En ce qui concerne les subventions, l’argent public n’est pas plus destiné à financer des associations militantes que des partis politiques. Ces derniers risquent d’ailleurs des amendes très élevées s’ils ont bénéficié de subventions publiques (sauf en cas d’élection). Cette non-intervention de l’État dans les opinions politiques, comme dans les croyances religieuses, est indispensable pour assurer la démocratie. C’est le concept de laïcité étendue développé par Catherine Kintzler dans son essai Qu’est-ce que la laïcité ?, Vrin, 2008. 
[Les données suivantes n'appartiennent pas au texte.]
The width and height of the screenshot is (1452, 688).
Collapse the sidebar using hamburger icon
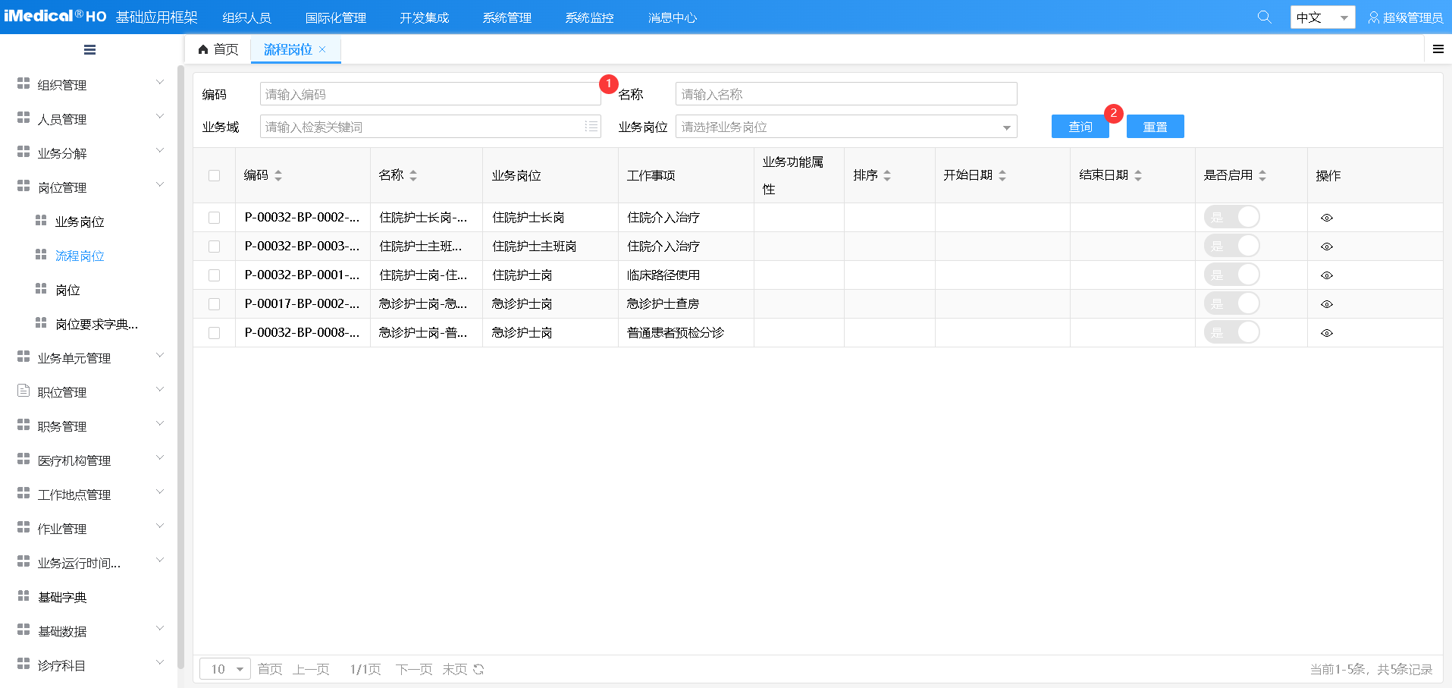click(x=89, y=50)
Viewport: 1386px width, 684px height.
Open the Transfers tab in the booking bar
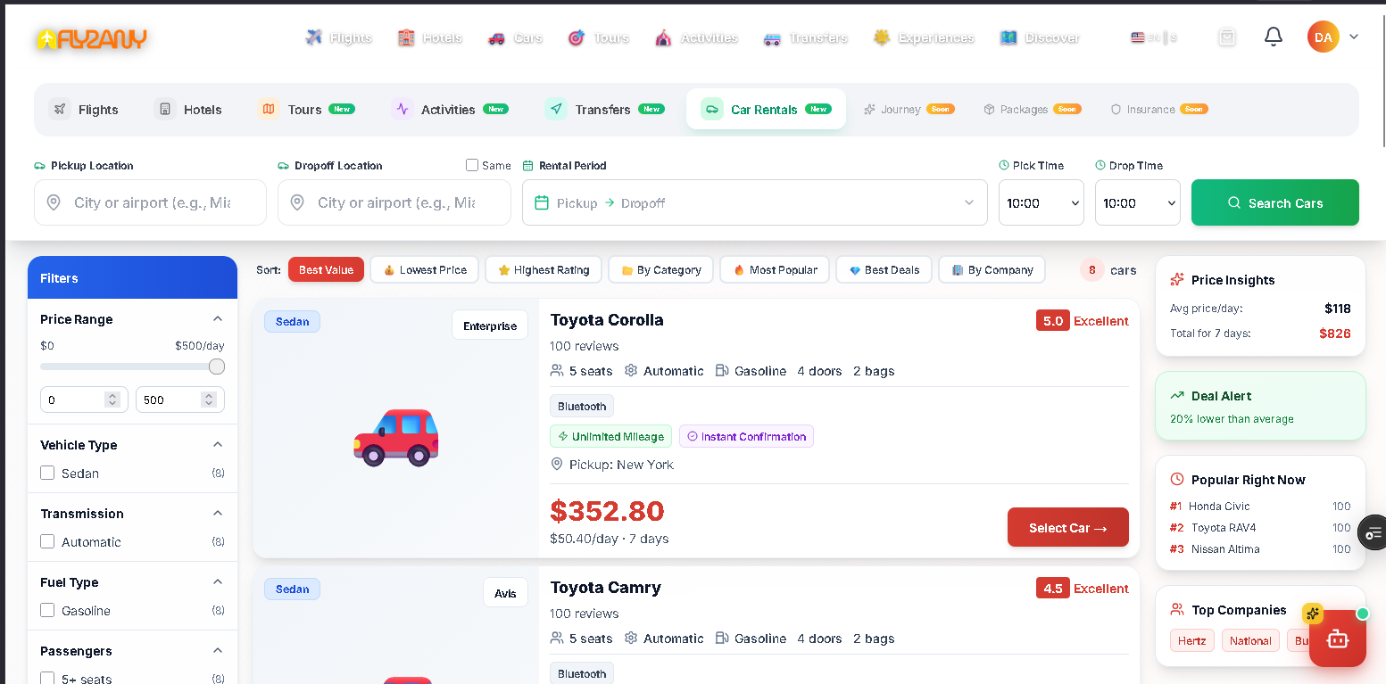tap(603, 109)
La désobéissance civile a été inventée en fait pour lutter contre les totalitarismes et les dictatures qui ne sont pas contrôlés par la séparation des pouvoirs. Dans certains cas, elle a été positive, comme pour le droit à l’avortement (Gisèle Halimi), la lutte contre le racisme (Martin Luther King) ou le statut d’objecteur de conscience. Ces actions voulaient la reconnaissance d’un droit liberté, et non une limitation des libertés. Cela n’ouvre pas en grand le droit de ne pas appliquer la loi, surtout lorsqu’on est un élu de la République. Comme le dit Ogien 1 : « En démocratie, la validité de la désobéissance civile comme forme d’action politique reste contestée. C’est que l’on ne voit pas bien pourquoi l’expression d’un désaccord devrait prendre les allures d’un refus de se plier à la règle commune dans un régime où les libertés individuelles (de vote, d’opinion, de manifestation, de grève, de conscience et d’association, d’orientation sexuelle) sont garanties ; où des mécanismes de « dialogue social » ont été institués (dans le travail parlementaire, le paritarisme ou les négociations collectives) ; et où la défense des droits fondamentaux est une réalité juridique. De plus, un tel refus est un comportement qui contient une menace pour la démocratie, au sens où il remet en cause son principe même, à savoir le fait que la minorité s’engage à accepter les décisions prises par une majorité. » 

La liberté d’expression garantie par la démocratie ne permet pas de contester la démocratie.

Thierry Foucart

Thierry Foucart

Notes & références

  1. Ogien A. (2015), « La désobéissance civile peut-elle être un droit ? », Droit et société, vol. 91, no. 3, 2015, pp. 579-592.